Pour Adam Ondra, ces finales furent difficiles à gérer. « Les conditions étaient les pires que je n’ai jamais connu sur une Coupe du Monde de difficulté. Il fait peut-être moins chaud que lors des demi-finales, mais le taux d’humidité est juste impressionnant. J’étais plutôt bien dans la voie, mais à l’endroit où je tombe, j’avais l’avant-bras complètement en sueur. Et comme il fallait tenir une prise vissée sur le côté d’un cratère dont l’extérieur est lisse, mon avant-bras glissait littéralement contre la prise. Au moment d’envoyer l’autre main, j’ai glissé du bras tout simplement… »

Tout est dit. Adam Ondra ne parviendra pas à aller chercher cette médaille d’or. Il prend tout de même la deuxième place de cette Coupe du Monde. Maintenant, retour à l’entraînement pour lui. Dans peu de temps, il sera de nouveau à Flatanger, pour peut-être enchaîner le premier 9c du monde.

Les autres finalistes ?

L’autrichien Max Rudigier, qui semblait déjà très en forme lors des demi-finales, confirme hier soir. Il rejoint son compatriote Jakob Schubert, et monte sur son premier podium de Coupe du Monde.

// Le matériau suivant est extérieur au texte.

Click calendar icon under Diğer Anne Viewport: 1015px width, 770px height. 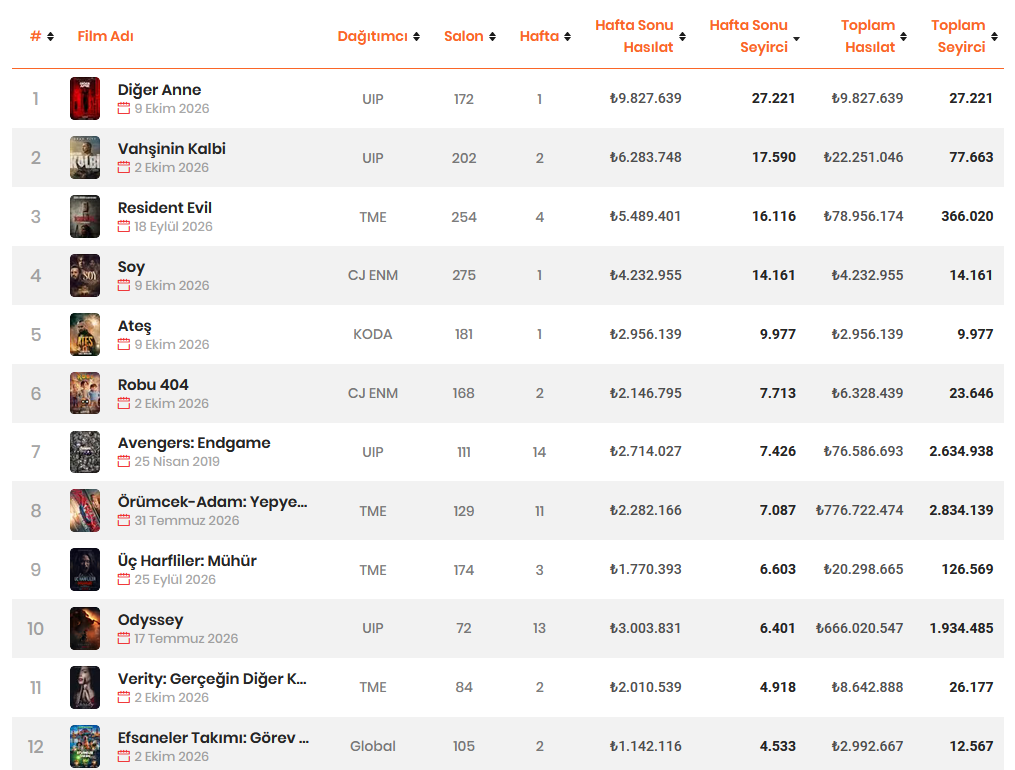pyautogui.click(x=124, y=109)
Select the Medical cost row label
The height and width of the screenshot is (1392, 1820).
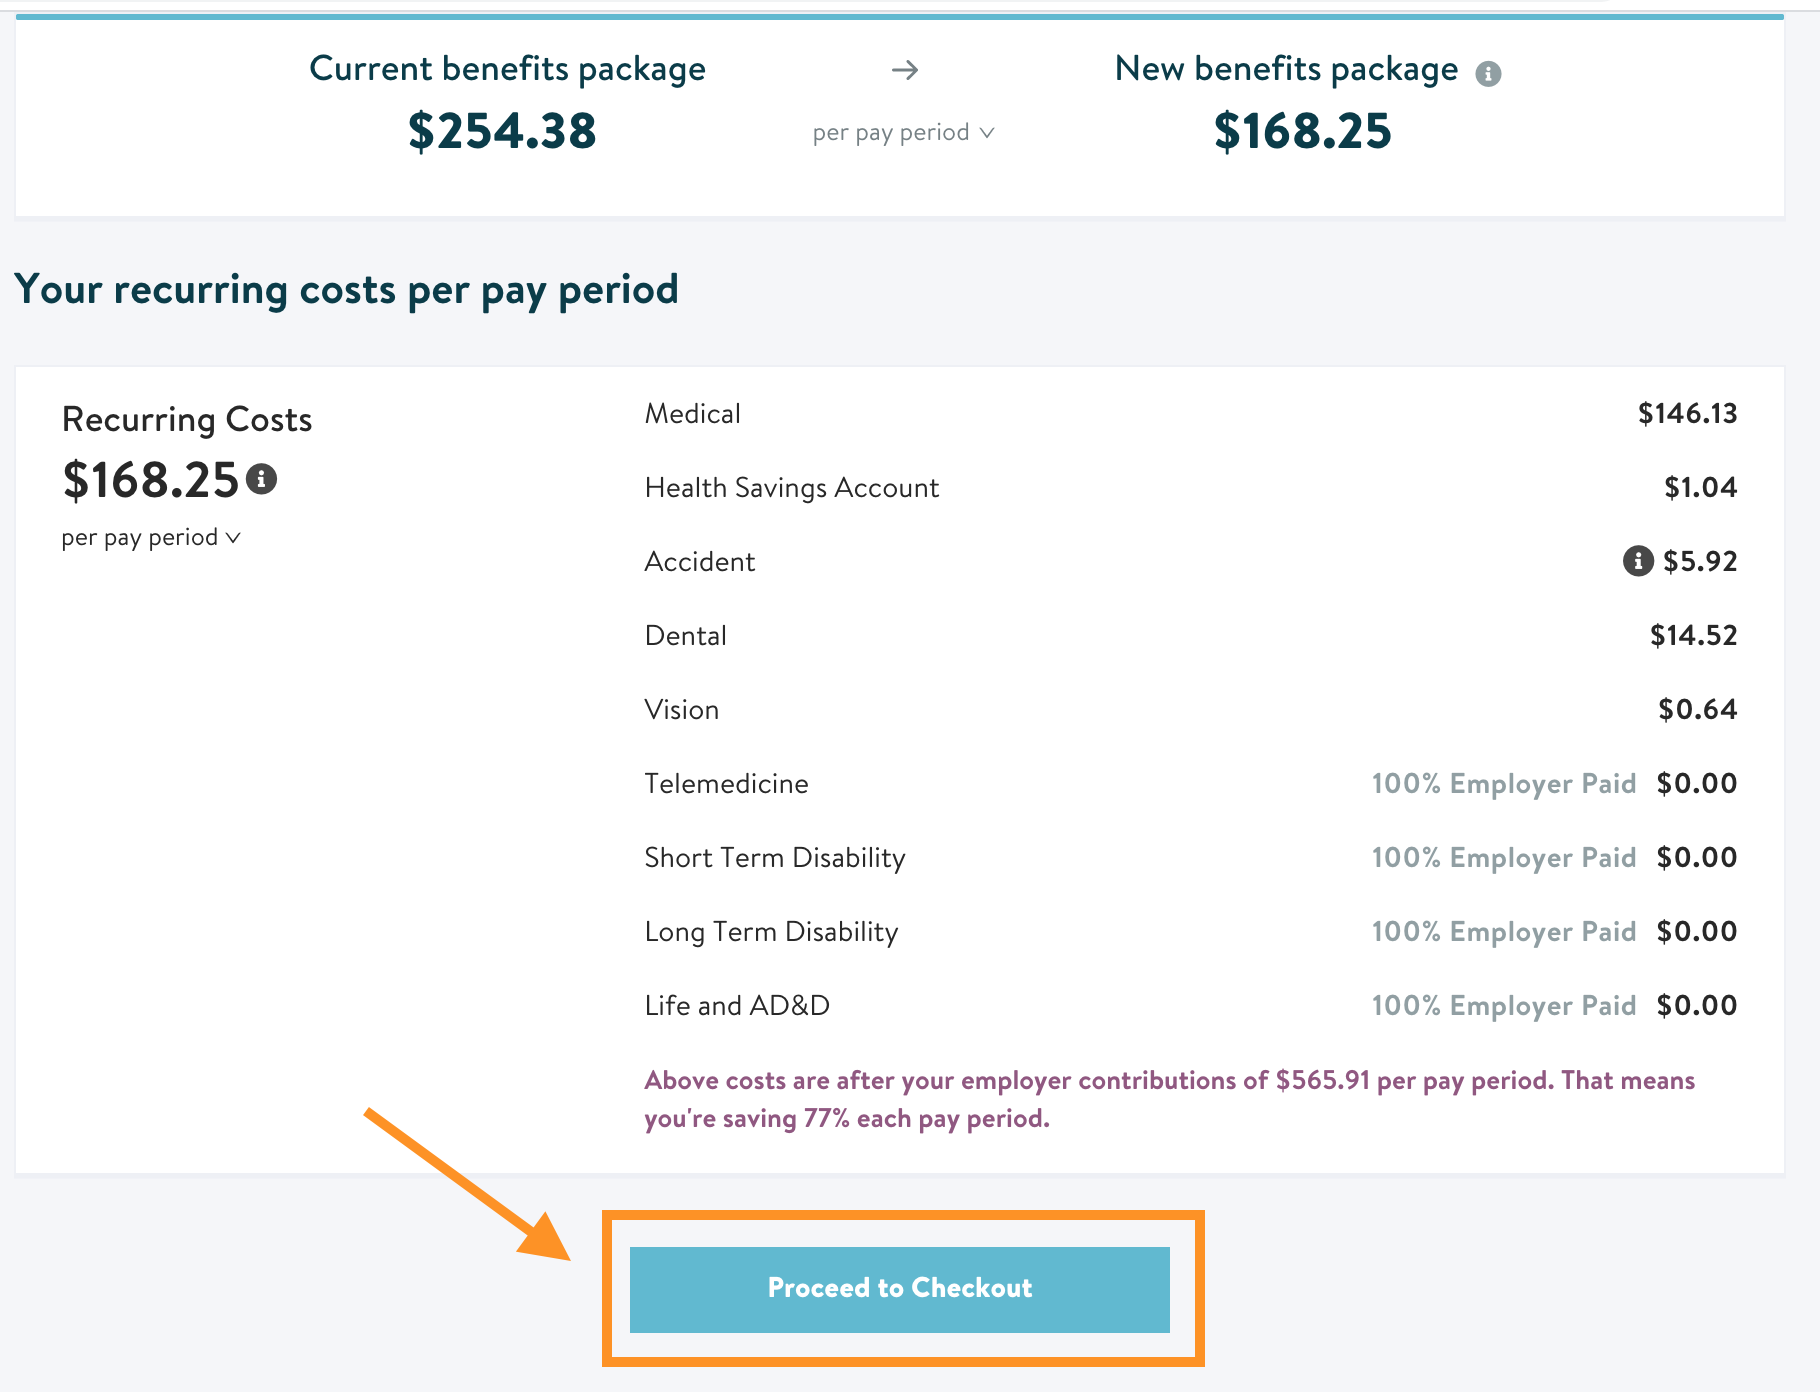coord(692,414)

Notons également l’incroyable performance de Yoshiyuki Ouata. Le japonais, plutôt habitué aux podiums internationaux en bloc, participait ce week-end à la première Coupe du Monde de difficulté de sa carrière. Hé bien le nippon n’en espérait pas tant. Être en finale sur cet énorme mur était déjà grandiose pour lui. Mais alors terminer au pied du podium de cette étape mondiale était inespéré !

Du côté français, Thomas Joannes, qui avait été très solide en demi-finale, prend la 6ème place des finales après s’être bien battu dans la première partie de la voie.

La règle des six minutes continue de faire des ravages…

Jusqu’à cette année, les grimpeurs disposaient de huit minutes maximum pour atteindre le sommet de la voie de finale. Depuis le début de la saison, le règlement international a changé. Les finalistes n’ont plus droit à huit minutes, mais à six, soit un quart de temps en moins, pour des voies toujours aussi longues.

Un changement qui avait déjà fait couler beaucoup d’encre dès le début de la saison. Pourquoi mettre la pression aux grimpeurs de difficulté, qui doivent maintenant être plus concentrés sur le temps qu’il leur reste plutôt que sur les prochains mouvements de la voie ?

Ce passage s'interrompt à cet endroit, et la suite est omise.